America's reigning conservative Supreme Court Justice, Clarence Thomas, issued a blistering attack against "erroneous precedent" and the adherence to the legal principle of stare decisis in a decision on Monday as an obvious veiled attack against 1973's Roe v. Wade, which enshrined abortion as a constitutional right.
Though the 7-2 concurring opinion on Monday had no relation to the issue of abortion (it focused on double-jeopardy), Clarence Thomas used the court's deference for precedent in that case to attack "demonstrably erroneous decisions" the courts had made in the past. According to Fox News, experts have largely seen the justice's blistering comments as laying the groundwork to overturn Roe v. Wade.
"When faced with a demonstrably erroneous precedent, my rule is simple: We should not follow it," Thomas wrote, adding that precedent "may remain relevant when it is not demonstrably erroneous."

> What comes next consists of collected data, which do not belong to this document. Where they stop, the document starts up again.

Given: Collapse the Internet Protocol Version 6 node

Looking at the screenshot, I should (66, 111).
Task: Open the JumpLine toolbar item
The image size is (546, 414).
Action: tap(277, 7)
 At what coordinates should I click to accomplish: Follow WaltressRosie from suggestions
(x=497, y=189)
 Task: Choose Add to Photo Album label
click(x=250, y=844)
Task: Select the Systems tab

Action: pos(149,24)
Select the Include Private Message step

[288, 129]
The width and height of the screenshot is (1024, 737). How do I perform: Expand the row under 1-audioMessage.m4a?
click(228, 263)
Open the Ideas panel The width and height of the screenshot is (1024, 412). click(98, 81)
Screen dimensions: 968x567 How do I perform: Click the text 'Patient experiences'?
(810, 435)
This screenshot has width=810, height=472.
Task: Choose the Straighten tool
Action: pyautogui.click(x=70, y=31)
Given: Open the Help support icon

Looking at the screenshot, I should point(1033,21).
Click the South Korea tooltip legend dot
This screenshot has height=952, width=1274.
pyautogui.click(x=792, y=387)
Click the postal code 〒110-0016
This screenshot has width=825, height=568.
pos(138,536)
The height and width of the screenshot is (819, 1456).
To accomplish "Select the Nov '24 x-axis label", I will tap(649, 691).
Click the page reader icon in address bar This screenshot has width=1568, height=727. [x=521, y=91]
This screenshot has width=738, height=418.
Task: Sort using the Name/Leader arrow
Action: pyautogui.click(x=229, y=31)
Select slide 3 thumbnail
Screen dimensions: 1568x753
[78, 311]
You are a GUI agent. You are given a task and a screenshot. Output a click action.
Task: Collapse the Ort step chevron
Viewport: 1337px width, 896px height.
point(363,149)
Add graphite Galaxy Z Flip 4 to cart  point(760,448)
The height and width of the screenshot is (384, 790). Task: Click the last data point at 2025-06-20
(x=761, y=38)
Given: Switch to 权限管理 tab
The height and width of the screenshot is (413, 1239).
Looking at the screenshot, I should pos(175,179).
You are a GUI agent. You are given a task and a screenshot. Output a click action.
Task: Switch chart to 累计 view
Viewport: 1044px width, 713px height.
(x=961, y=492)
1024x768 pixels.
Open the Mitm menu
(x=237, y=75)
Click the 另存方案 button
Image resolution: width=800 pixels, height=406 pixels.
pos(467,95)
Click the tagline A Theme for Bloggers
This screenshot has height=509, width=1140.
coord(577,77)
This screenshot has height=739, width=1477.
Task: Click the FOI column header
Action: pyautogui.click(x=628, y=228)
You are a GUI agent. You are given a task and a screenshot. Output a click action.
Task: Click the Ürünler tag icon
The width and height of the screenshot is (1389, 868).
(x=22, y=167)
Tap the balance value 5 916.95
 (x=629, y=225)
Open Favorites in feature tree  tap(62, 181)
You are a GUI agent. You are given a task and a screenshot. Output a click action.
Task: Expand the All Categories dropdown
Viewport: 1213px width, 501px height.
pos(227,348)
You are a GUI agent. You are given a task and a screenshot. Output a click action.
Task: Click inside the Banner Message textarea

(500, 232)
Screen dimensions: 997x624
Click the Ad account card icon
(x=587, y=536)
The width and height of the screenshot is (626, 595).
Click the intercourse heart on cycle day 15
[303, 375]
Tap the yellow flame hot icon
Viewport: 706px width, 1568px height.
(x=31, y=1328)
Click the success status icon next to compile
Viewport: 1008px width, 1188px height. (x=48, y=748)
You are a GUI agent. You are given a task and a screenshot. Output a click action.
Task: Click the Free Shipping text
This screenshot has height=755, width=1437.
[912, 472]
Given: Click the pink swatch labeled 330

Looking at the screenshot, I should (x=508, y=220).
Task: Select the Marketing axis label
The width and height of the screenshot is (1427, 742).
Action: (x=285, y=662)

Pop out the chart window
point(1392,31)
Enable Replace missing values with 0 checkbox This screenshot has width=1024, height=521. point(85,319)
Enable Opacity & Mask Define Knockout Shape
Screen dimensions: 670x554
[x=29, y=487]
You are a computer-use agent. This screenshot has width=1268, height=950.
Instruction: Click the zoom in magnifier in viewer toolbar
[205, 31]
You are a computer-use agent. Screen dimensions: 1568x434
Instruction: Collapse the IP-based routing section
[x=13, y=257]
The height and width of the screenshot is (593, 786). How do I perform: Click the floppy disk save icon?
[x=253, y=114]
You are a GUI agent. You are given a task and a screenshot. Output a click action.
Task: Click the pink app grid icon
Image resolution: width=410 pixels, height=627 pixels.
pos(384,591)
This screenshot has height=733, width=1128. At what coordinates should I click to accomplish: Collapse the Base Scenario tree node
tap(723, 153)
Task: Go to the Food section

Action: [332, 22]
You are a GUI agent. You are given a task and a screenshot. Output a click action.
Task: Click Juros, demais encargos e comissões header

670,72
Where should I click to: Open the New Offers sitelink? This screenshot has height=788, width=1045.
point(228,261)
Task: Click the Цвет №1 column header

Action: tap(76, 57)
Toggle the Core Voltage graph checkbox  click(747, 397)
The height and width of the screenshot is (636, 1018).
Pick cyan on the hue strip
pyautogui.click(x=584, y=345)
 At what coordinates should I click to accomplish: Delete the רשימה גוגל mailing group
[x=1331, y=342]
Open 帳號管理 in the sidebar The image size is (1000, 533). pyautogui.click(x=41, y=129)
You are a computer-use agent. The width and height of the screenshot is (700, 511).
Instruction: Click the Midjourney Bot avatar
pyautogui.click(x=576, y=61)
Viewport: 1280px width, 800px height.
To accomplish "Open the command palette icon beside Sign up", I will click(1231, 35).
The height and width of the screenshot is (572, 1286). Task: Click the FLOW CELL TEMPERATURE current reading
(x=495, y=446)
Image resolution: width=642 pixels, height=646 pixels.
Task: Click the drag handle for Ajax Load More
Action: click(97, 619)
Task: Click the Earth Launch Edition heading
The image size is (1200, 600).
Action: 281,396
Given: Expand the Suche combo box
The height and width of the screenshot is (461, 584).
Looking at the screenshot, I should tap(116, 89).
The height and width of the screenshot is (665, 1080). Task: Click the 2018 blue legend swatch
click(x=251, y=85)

"The Constitution tasks the political branches—not the Judiciary—with systematically developing the laws that govern our society," Thomas continued. "The Court’s role, by contrast, is to exercise the 'Judicial Power,' faithfully interpreting the Constitution and the laws enacted by those branches."
The decision on Monday — Gamble v. United States — determined if it would not be in violation of double-jeopardy if individuals were tried by the state and federal government for the same crime. Thomas sided with the majority while Gorsuch sided with Justice Ginsburg. Much of the decision hinged on decades-long precedent that Thomas did not find "erroneous." On the issue of stare decisis, Thomas noted that the courts tend to invoke that principle with such strong fervency only in the cases when precedent seems "least defensible."
"As I see it, we would eliminate a significant amount of uncertainty and provide the very stability sought if we replaced our malleable balancing test with a clear, principled rule grounded in the meaning of the text," Thomas said. "The true irony of our modern stare decisis doctrine lies in the fact that proponents of stare decisis tend to invoke it most fervently when the precedent at issue is least defensible."
"In my view, if the Court encounters a decision that is demonstrably erroneous—i.e., one that is not a permissible interpretation of the text—the Court should correct the error, regardless of whether other factors support overruling the precedent," the justice concluded. "A demonstrably incorrect judicial decision ... is tantamount to making law, and adhering to it both disregards the supremacy of the Constitution and perpetuates a usurpation of the legislative power."
Several legal experts have been attacking Justice Thomas for writing these words, saying he has laid a dangerous intellectual and legal groundwork for courts to uphold blatant attacks on Roe v. Wade, such as the laws passed in Alabama and Georgia. Kristen Clarke, the President and Executive Director of the Lawyers’ Committee for Civil Rights Under Law, told Fox News that the justice's timing to issue such comments arouses suspicion.
"One can't ignore the timing of Justice Thomas's concurring opinion which comes at a moment when we are seeing a coordinated and relentless attack on Roe v. Wade across the country," Clarke told the outlet. "The laws that have been adopted in several states violate the Court's settled precedent in Roe. In his concurring opinion, Justice Thomas has made clear his willingness to reject precedents that he personally deems incorrect, a position that unnecessarily politicizes the Court.
"Justice Thomas's view is fundamentally at odds with the way in which the Supreme Court has generally operated," Clarke continued. "It is a view that threatens to further undermine the integrity of the Court and weaken the stability of the institution."
Neal Katyal, a Georgetown Law professor and former Acting Solicitor General of the United States, said that settled precedents could theoretically be attacked based on Justice Thomas' words. "Justice Thomas is essentially laying the intellectual groundwork for a massive revisiting of settled precedents," Katyal wrote. "This can prove to be very, very dangerous."